Scientists dosed 29 people in the U.S. and Germany with a single infusion of one of four doses of a broadly neutralizing HIV antibody called 3BNC117.Those receiving the highest dose experienced a dramatic reduction — between eight- and 250-fold — in blood levels of the virus for four weeks.
What is uncertain is for how long this reduced viral load lasts. The researchers found that, likely due to HIV’s high mutation rate, viruses cultured from two treated individuals were around 80 percent less sensitive to the antibody treatment 28 days after the high-dose infusion.

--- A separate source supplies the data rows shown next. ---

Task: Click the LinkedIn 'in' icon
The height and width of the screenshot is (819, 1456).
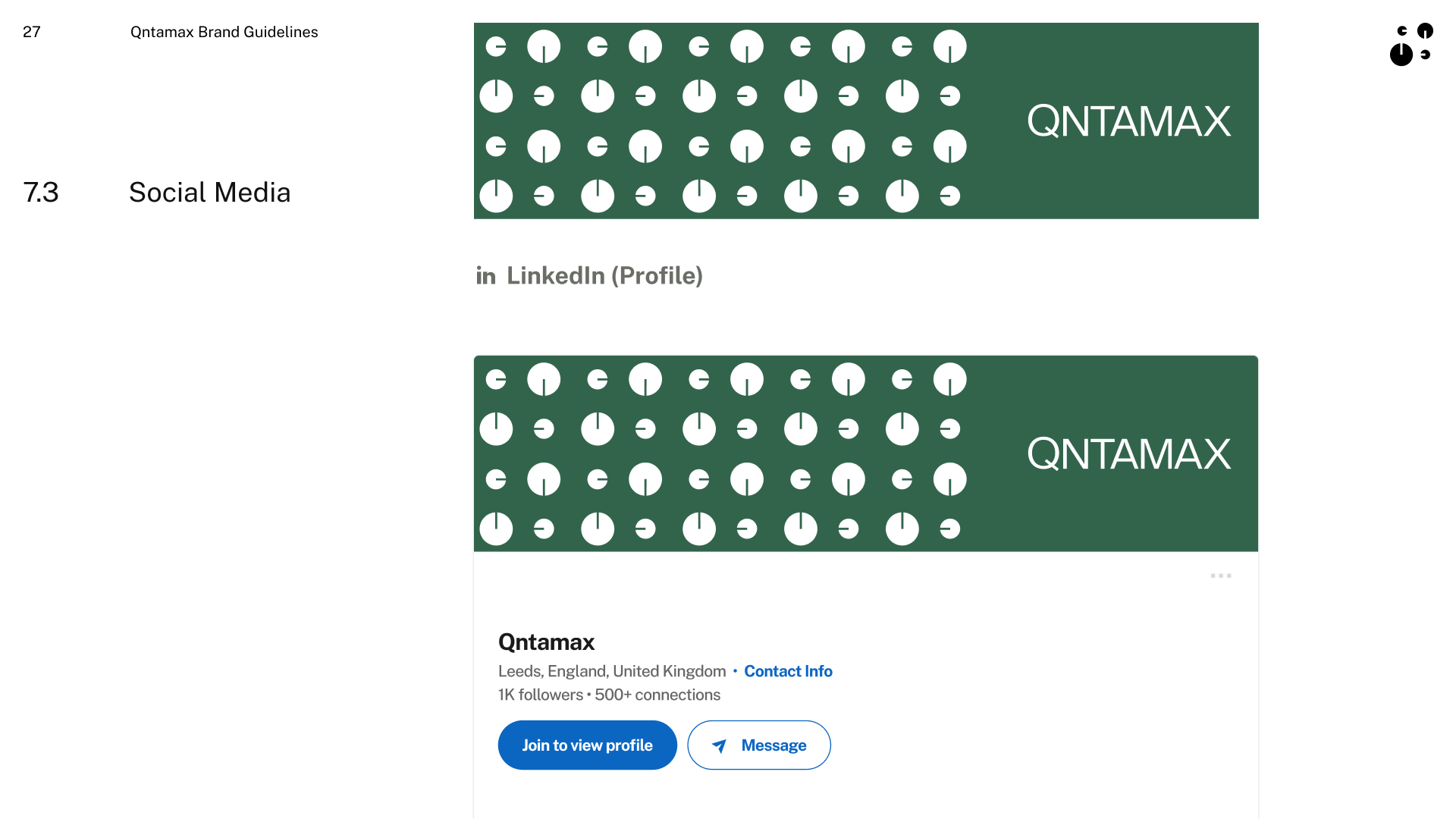Action: click(x=485, y=276)
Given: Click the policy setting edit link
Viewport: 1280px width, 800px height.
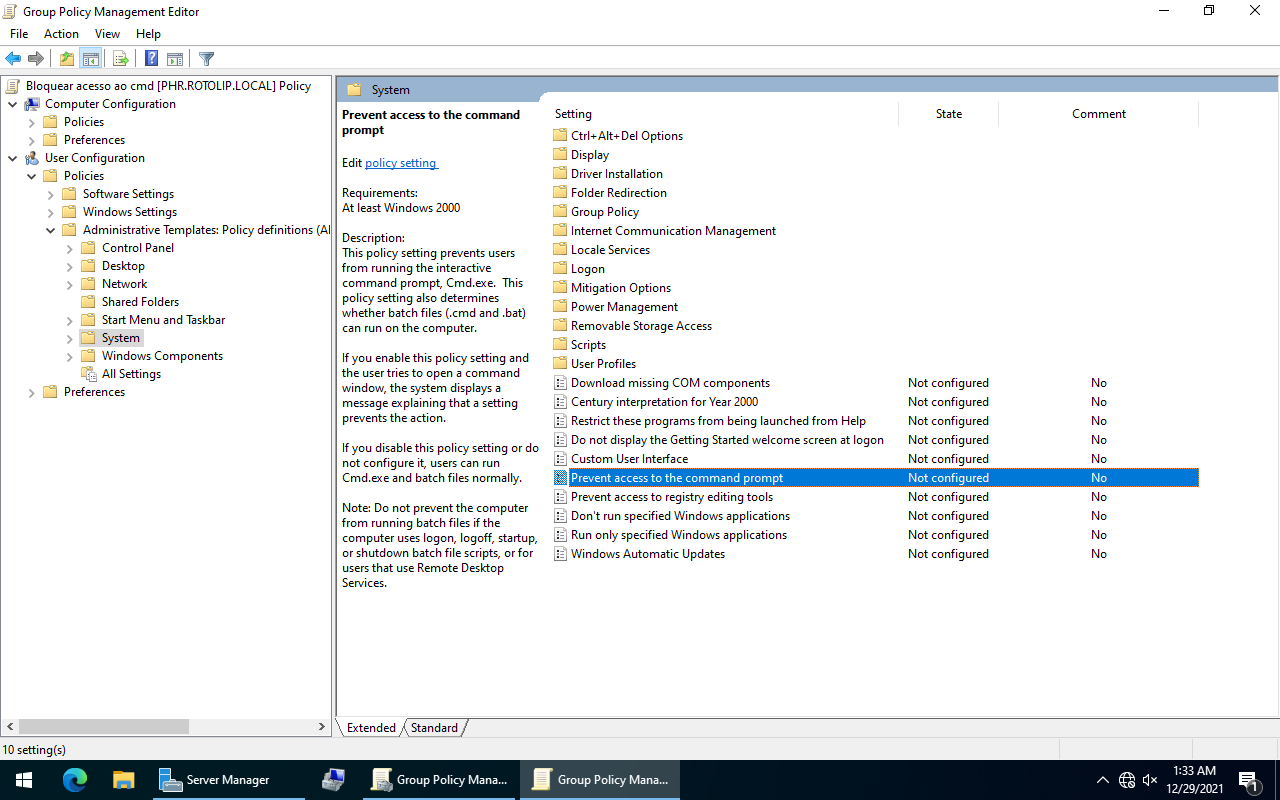Looking at the screenshot, I should tap(401, 162).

Another factor that needs to be considered is how practical the therapy will be to administer and how expensive such a therapy is to deliver. These are factors that need to be worked out in conjunction with further studies.
Commenting on the study, Anthony Fauci, director of the US National Institute of Allergy and Infectious Diseases, told the Nature website: “This is an early study, but it’s a study with some impressive results.”
The findings have been published in the science journal Nature. The paper is titled “Viraemia suppressed in HIV-1-infected humans by broadly neutralizing antibody 3BNC117.”